Exercise objective → From the entries that follow, copy exactly the lines beginning at the line holding "You are a GUI" and continuing through the line holding "The width and".

(Materials provided)

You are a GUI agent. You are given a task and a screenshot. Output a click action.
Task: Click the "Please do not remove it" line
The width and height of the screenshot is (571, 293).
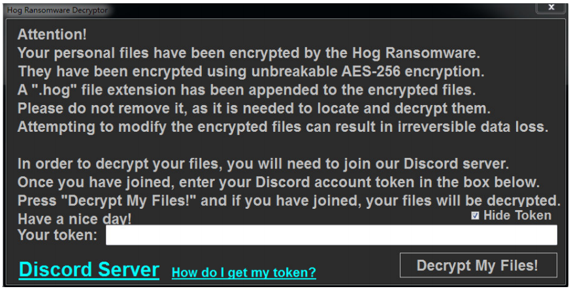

(End Materials provided)
(Materials provided)

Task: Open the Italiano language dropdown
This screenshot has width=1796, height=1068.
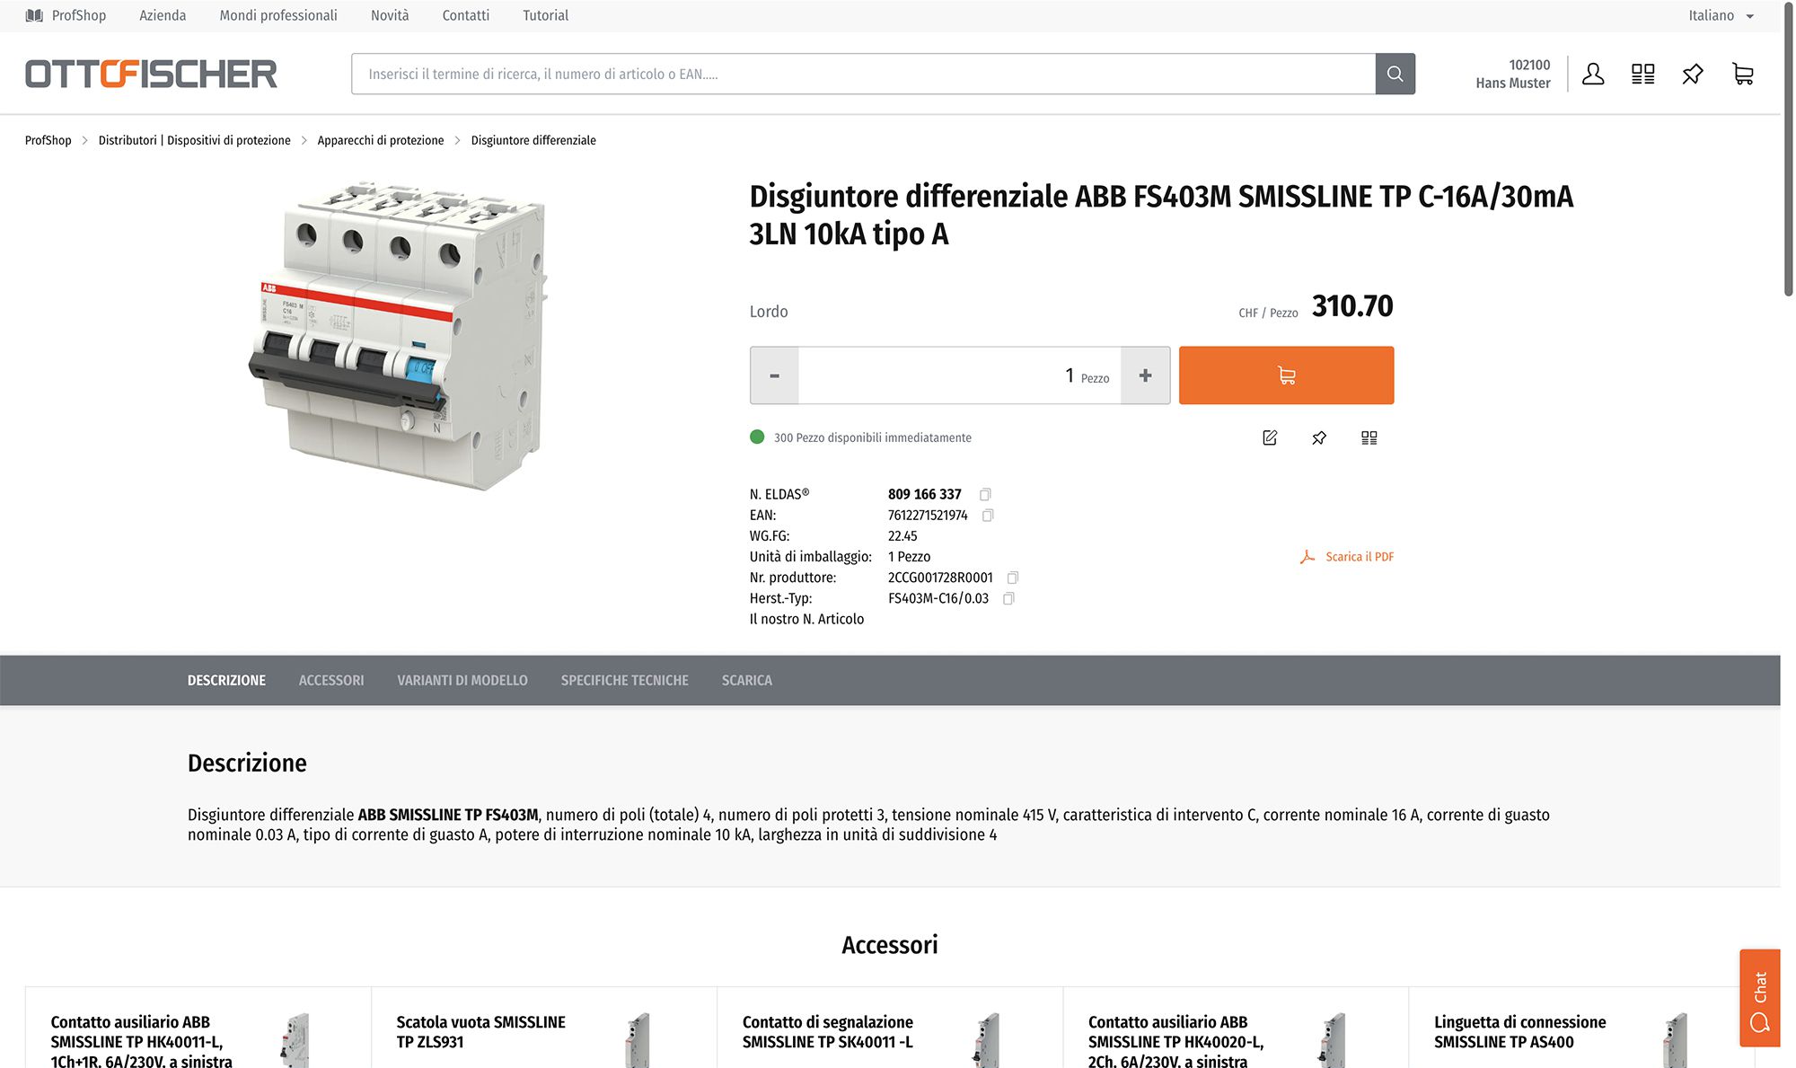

(End Materials provided)
(Materials provided)

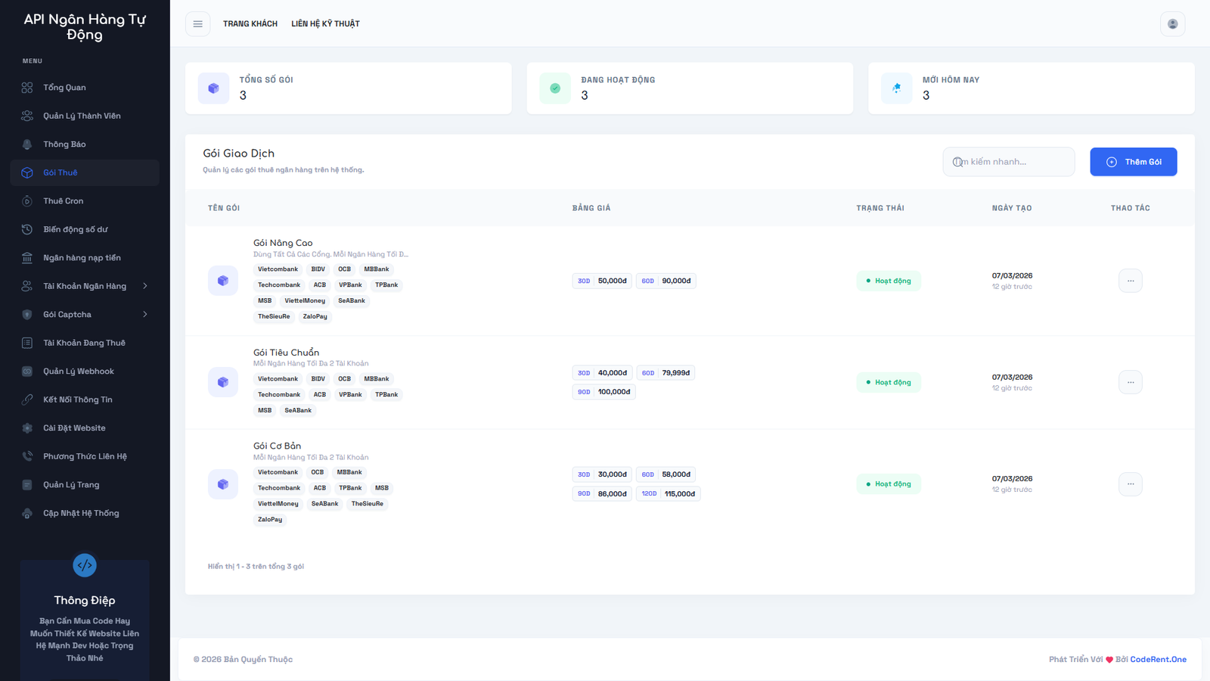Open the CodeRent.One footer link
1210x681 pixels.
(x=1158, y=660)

(End Materials provided)

Written answer →
You are a GUI agent. You are given a task and a screenshot. Output a click action.
Task: Click the "Please do not remove it" line
The width and height of the screenshot is (571, 293).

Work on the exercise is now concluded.